А радость? Ее пошлет Господь, когда найдет нужным. Суть афонского благоволения простыми, но точными словами выразил архимандрит Порфирий: «Пока мне хорошо живется на Афоне. Здоровье мое надежно. Меня греют два солнца, видимое и невидимое. Все силы души моей настроены ладно. Скуки я не знаю; врагов простил; друзей люблю; на людей не надеюсь, на Бога уповаю и молюсь ему пламенно, а делом своим занимаюсь прилежно…»
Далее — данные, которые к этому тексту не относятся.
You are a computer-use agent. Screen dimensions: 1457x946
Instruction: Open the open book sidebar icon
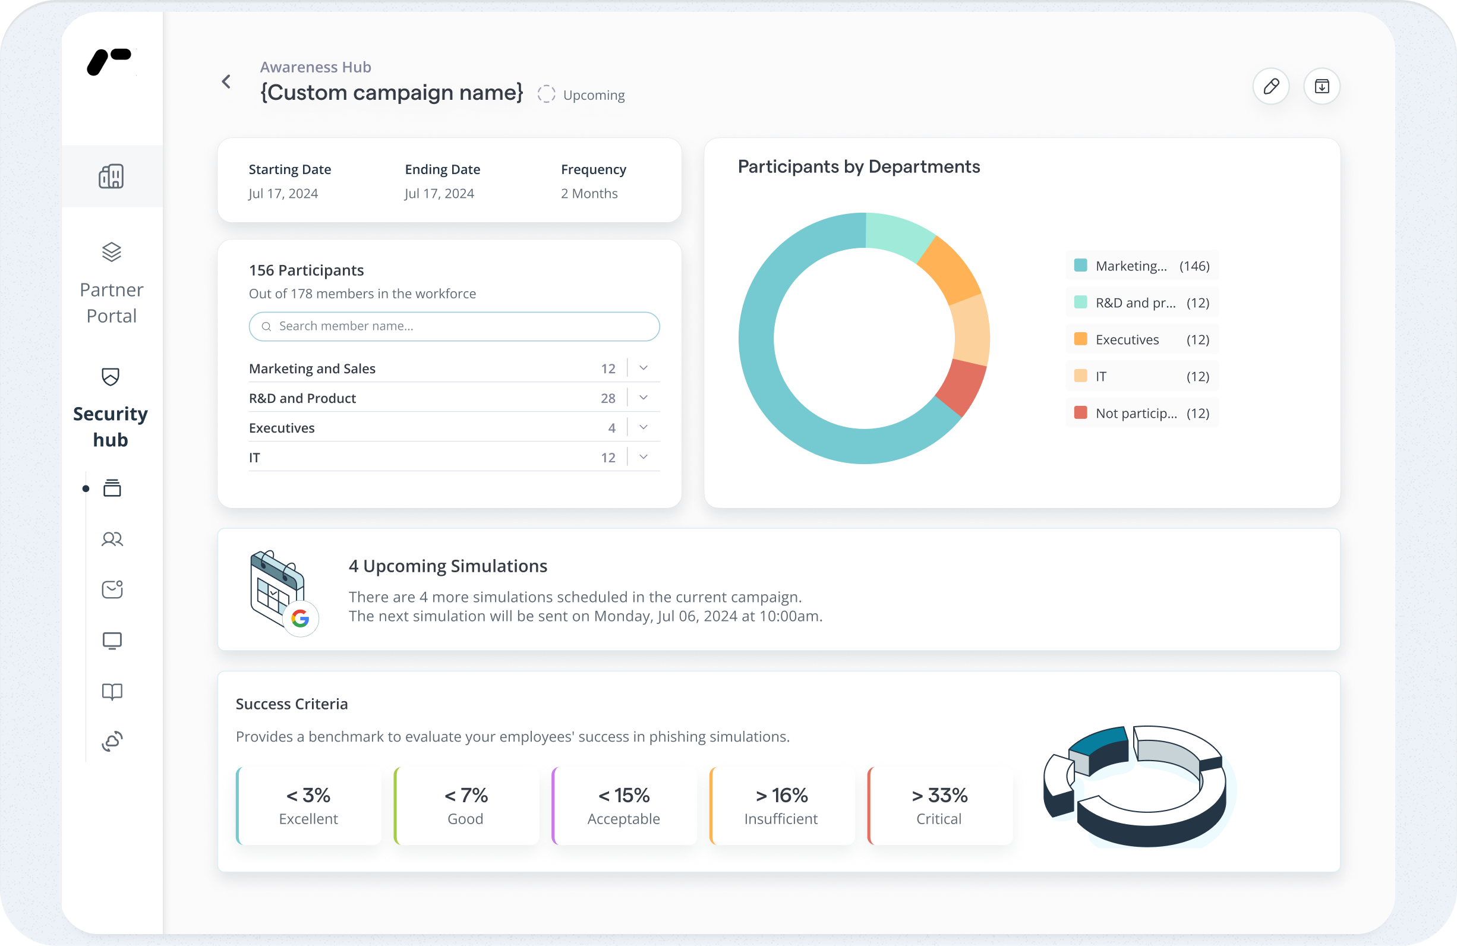pos(112,691)
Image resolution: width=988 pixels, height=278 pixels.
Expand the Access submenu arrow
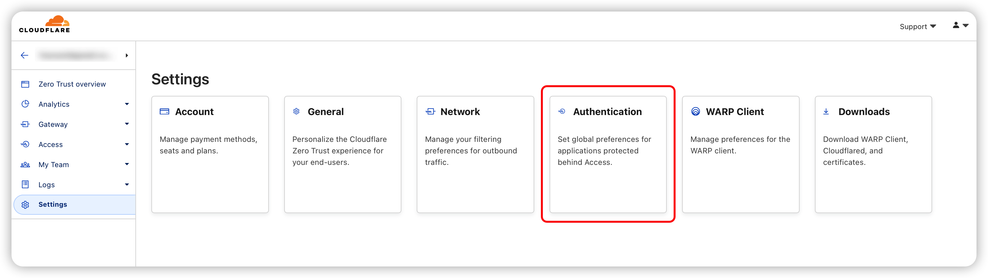[127, 144]
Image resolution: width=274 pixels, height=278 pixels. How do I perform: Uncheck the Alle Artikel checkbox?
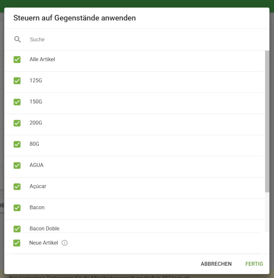17,59
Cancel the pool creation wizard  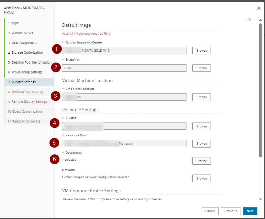point(210,211)
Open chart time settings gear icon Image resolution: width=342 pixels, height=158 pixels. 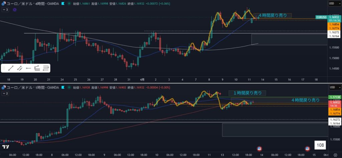coord(335,155)
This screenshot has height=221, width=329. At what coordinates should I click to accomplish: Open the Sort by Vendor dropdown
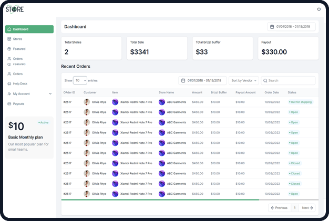[243, 81]
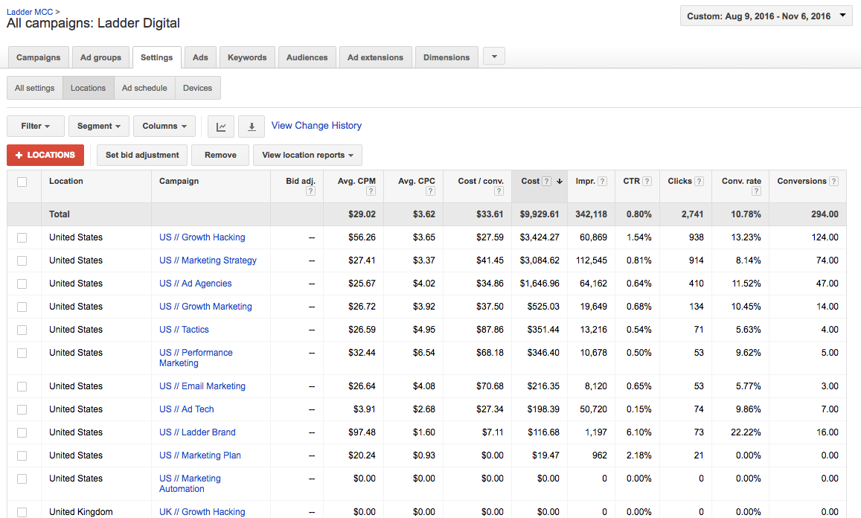Check the select-all checkbox in table header

point(22,181)
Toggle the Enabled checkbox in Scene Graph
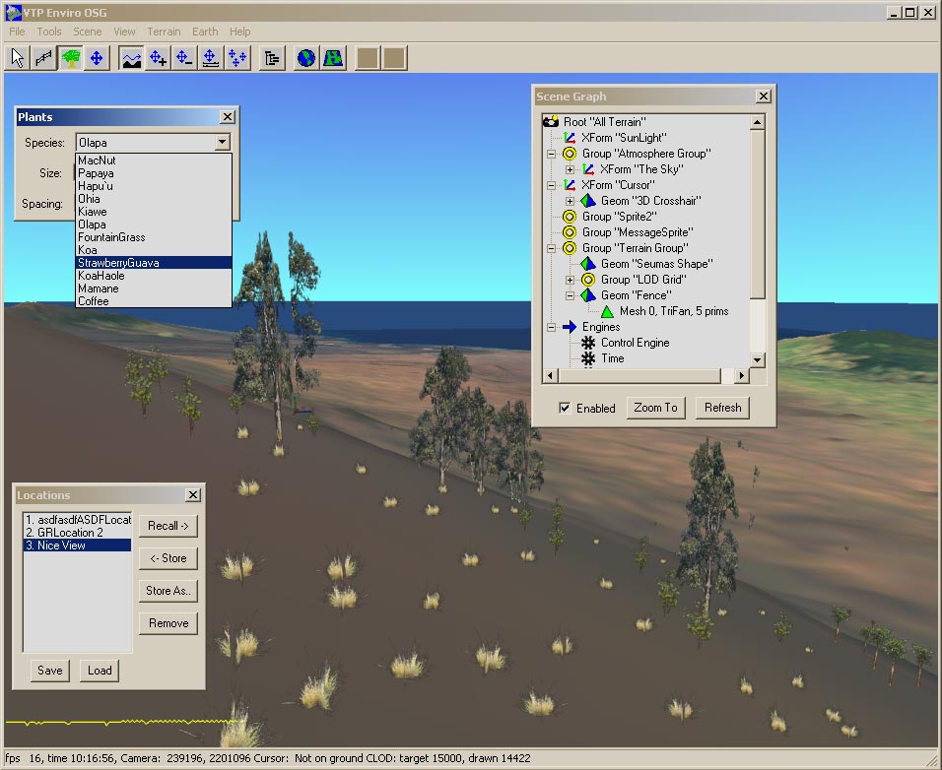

Много позже известный сербский философ и христианский писатель Павле Рак представил все объемнее: «И вижу: прозрачные, почти невесомые строения, освещенные первым утренним солнцем; башни, наперегонки с кипарисами тянущиеся к небу; веселые купола и крыши; подернутые дымкой, вырастающие из моря горы; лестницы и длинные переходы, в их лабиринтах исчезают еле слышные шаги; свет, мерцающий в сгущенном воздухе; синеватый ладан и трепет свеч, иконы и хоругви в торжественных процессиях: пурпур и золото, разлившиеся по полям; удлиненные черные фигуры — глаза опущены, — поднимающиеся по косогору; плаха и разбросанные по мостовой камилавки; башни и монахи в вихре пламени, каменные ступени в лунном свете; выбеленные временем кости, собранные в общей гробнице; белоснежные простыни, бьющиеся на ветру; овальные подносы, перегруженные лакомствами, возвращаемые почти нетронутыми; кисловатый запах старого кирпича; волны пения и шепот молитв, шум крыльев, журчанье вина; покосившиеся кельи и их жители, которые, вместе с ветхими стенами и своей полузабытой религией, осыпаются, уходят во тьму средневековья и выплывают из нее, под глухой звон колоколов, среди благоухания мерцающих лампад. Афон не на небе и не на земле — ветроград Пресвятой Богородицы. Теперь идите. Здесь много не разговаривают».

Первый храм на вершине построил, согласно преданию, в 965-м святой Афанасий Афонский, посвятив его Преображению Господню и завещав совершать в нем каждый год всенощные бдения.